Es pronto para que las primaveras árabes desvelen todas sus certidumbres. Ha transcurrido un año y, aunque desearíamos pasar página con la sensación de que todo ha sido un sueño, no cesa la amenaza de que acabe en pesadilla. En la mayoría de los países la ecuación de poder está por resolver, pero en Libia no avanza. Aunque las milicias y la aviación internacional lograron acabar con el dictador, el legado empieza a manifestarse hostil y el país regresa por el camino violento que desciende a las tinieblas.

A diferencia de Túnez o Egipto, en Libia no hay sentimiento nacional y, aunque el Gobierno de transición debería controlar a las milicias, la lealtad de cada una de ellas, y su estructura de mando, tienen referentes locales. El resultado es que, cuando brota la violencia en una zona, como ha ocurrido en Ben Walid --el último bastión leal a Gadafi--, todas las demás sienten la amenaza. De ahí la brutalidad humana en Misrata, donde Médicos Sin Fronteras se ha negado a tratar a los presos torturados, para que después las milicias en el poder continúen el despiece humano con sus interrogatorios.

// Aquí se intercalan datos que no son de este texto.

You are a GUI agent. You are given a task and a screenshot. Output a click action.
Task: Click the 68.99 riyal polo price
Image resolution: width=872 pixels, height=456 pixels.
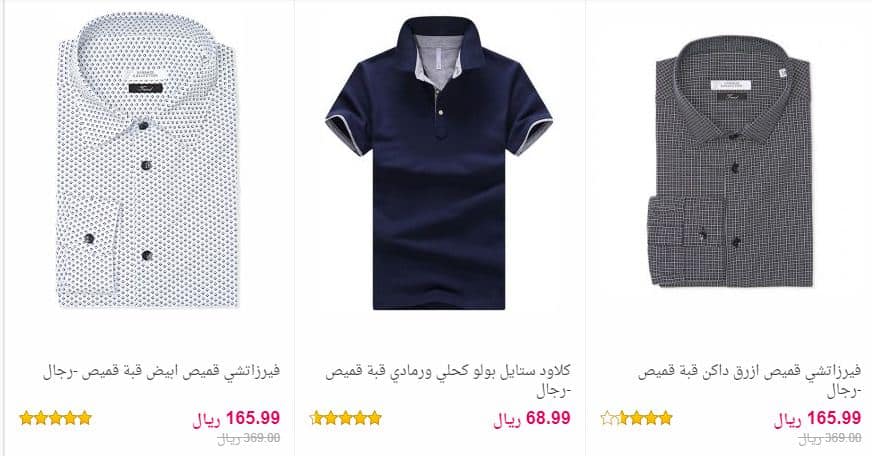coord(532,418)
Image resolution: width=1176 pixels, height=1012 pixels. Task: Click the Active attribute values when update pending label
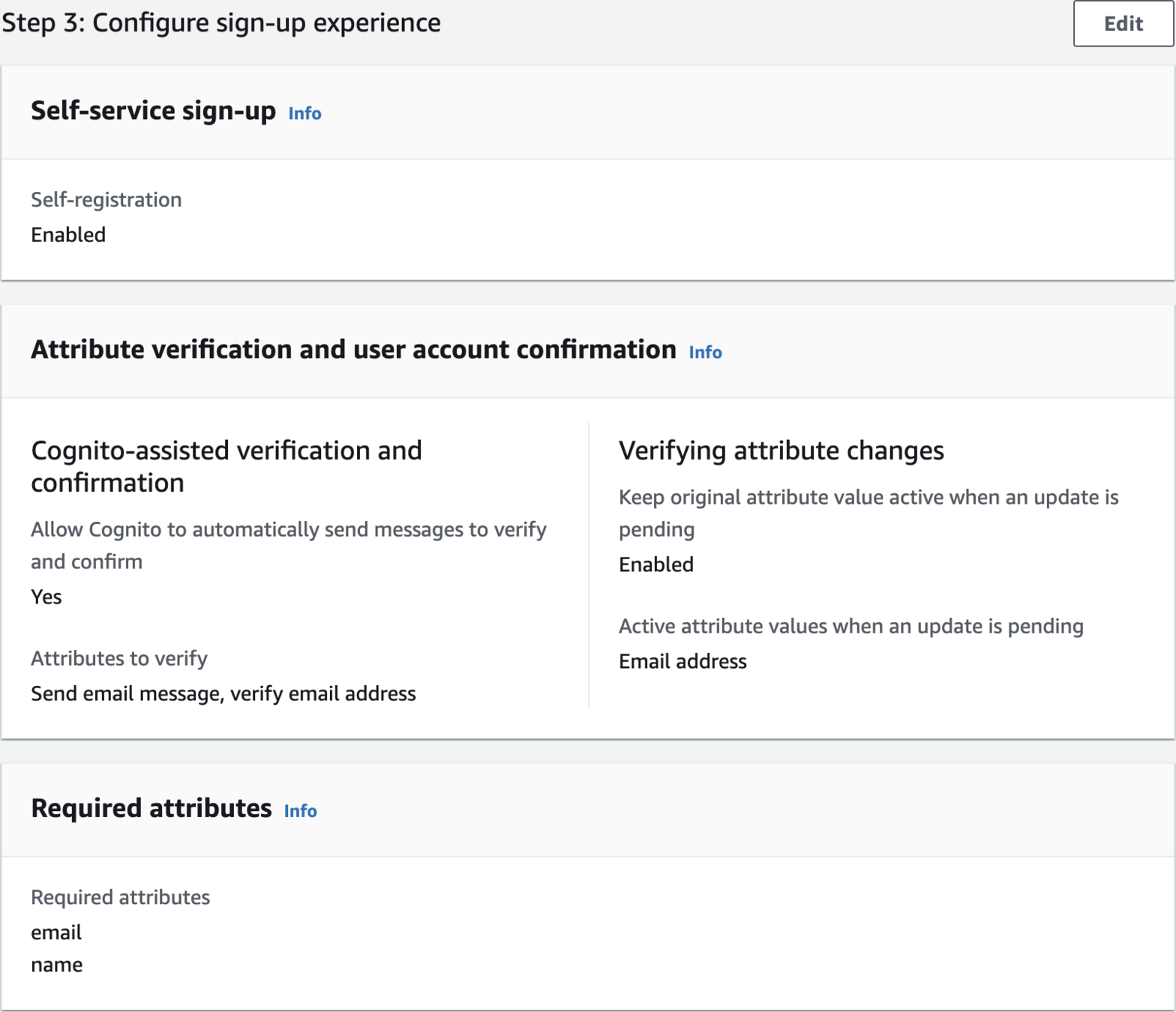coord(850,626)
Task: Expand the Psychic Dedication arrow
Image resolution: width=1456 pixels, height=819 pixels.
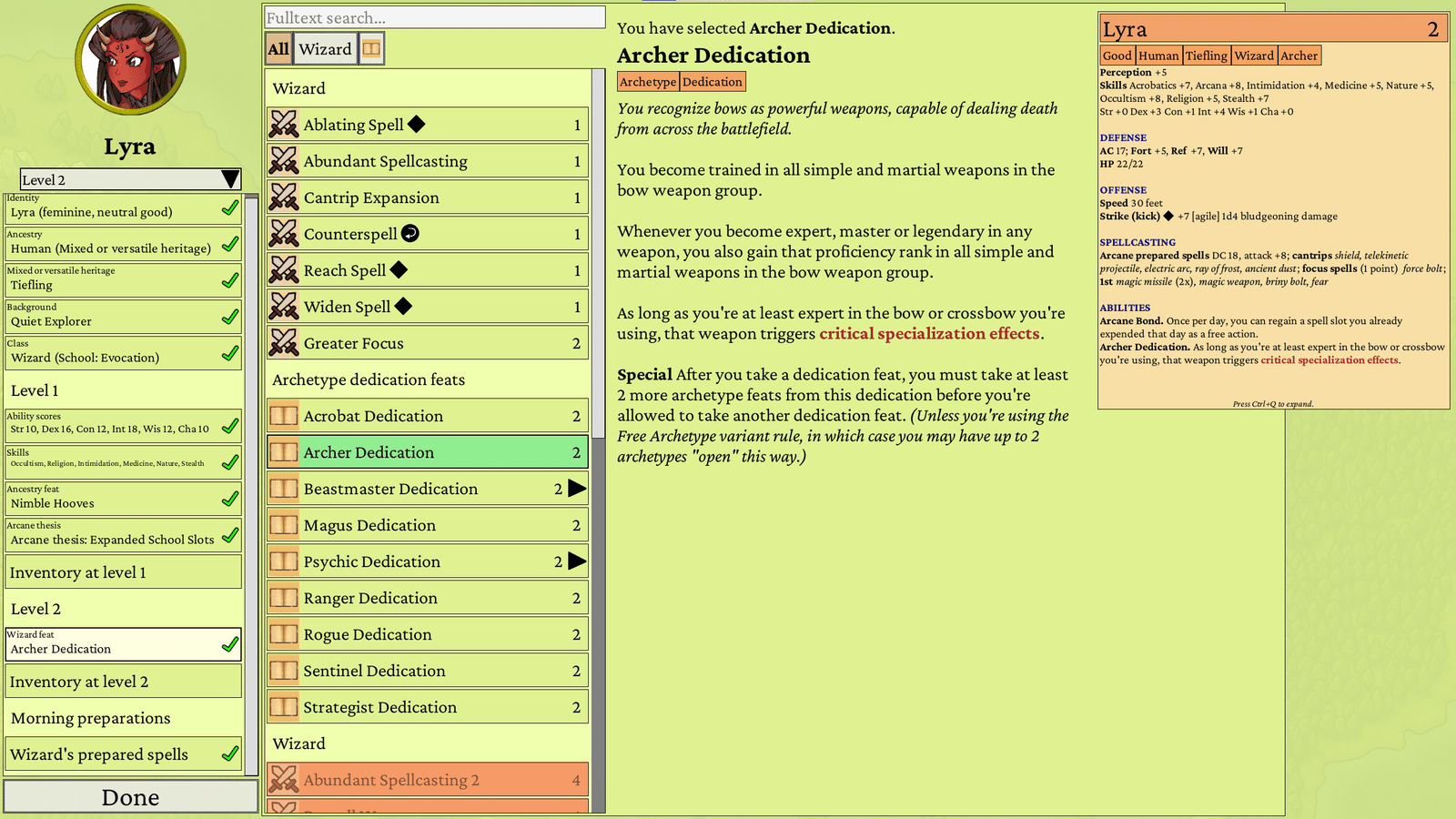Action: (577, 561)
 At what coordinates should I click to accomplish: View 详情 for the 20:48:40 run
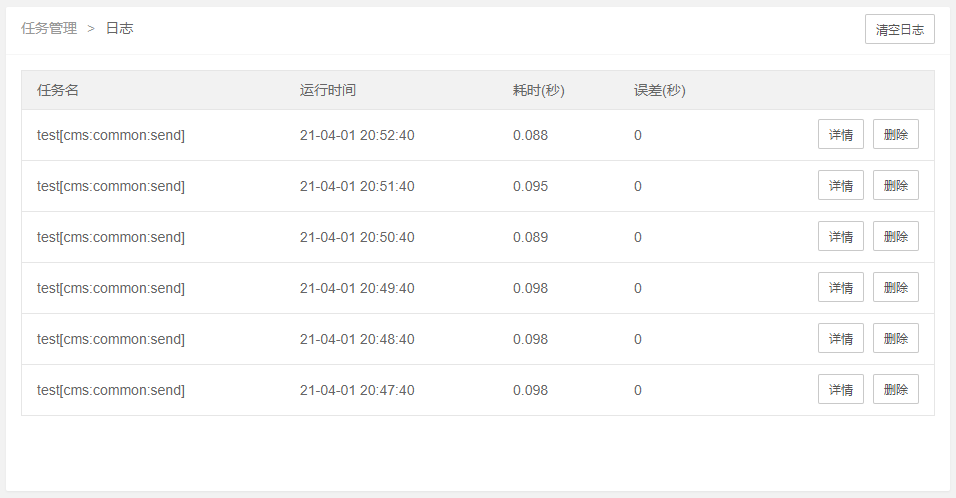point(841,338)

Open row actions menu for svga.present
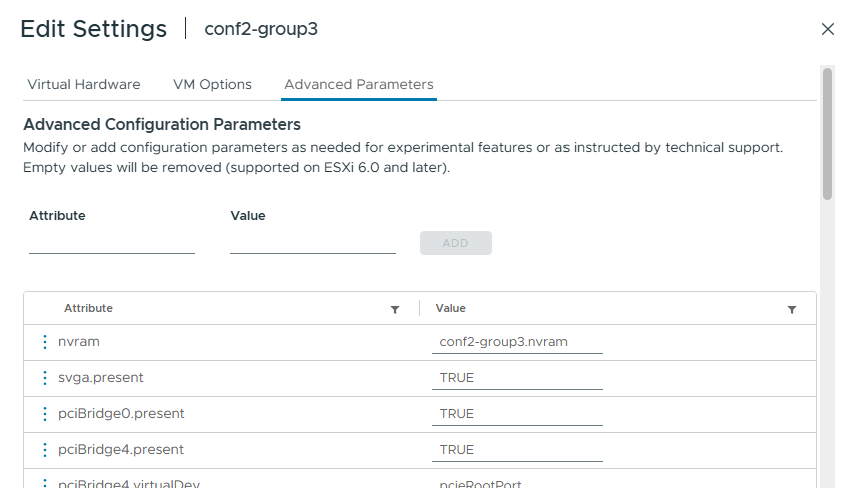(45, 378)
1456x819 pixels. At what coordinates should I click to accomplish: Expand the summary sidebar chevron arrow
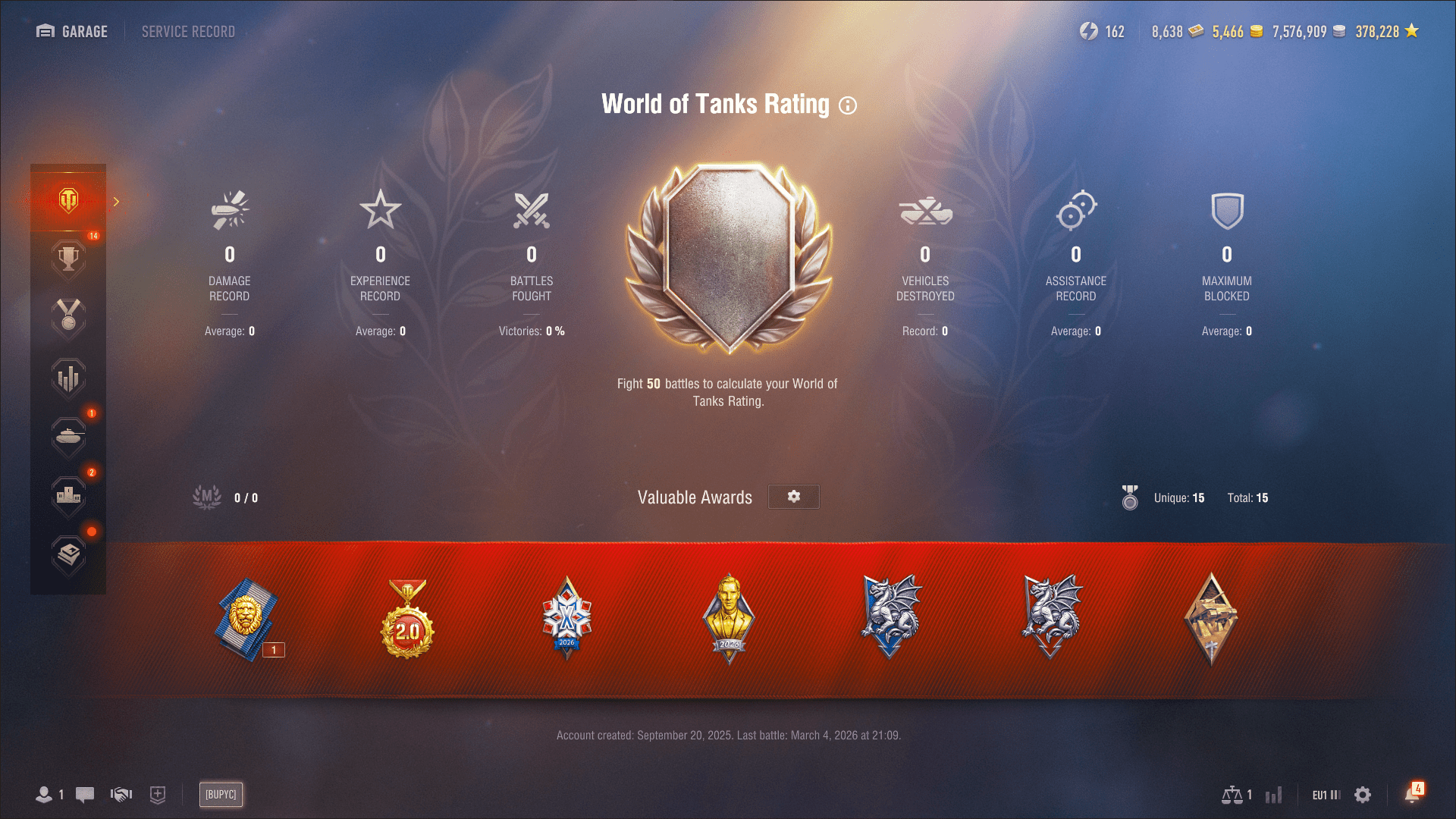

Sería un error pensar que son hechos aislados; Libia está a un paso de volver a caer en el abismo, entre otras cosas porque la intervención solo acabó con el general Muamar Gadafi, no con su legado. Como en tantas otras, el problema de las intervenciones extranjeras es la prisa por salir, dejando un Gobierno débil, un poder fragmentado, una sociedad dividida y un país destrozado. Un problema habitual del recurso a la fuerza es que puede alcanzar objetivos brillantes pero, cuando se consiguen solo con violencia, es muy difícil defenderlos sin recurrir a ella.

A la campaña militar en Libia no le ha seguido un despliegue político. Sin partidos ni instituciones, el poder es débil y queda en manos de milicias salvajes. Si no se hace nada, el legado de Gadafi no tardará en mostrarse tan crudo como en la dictadura.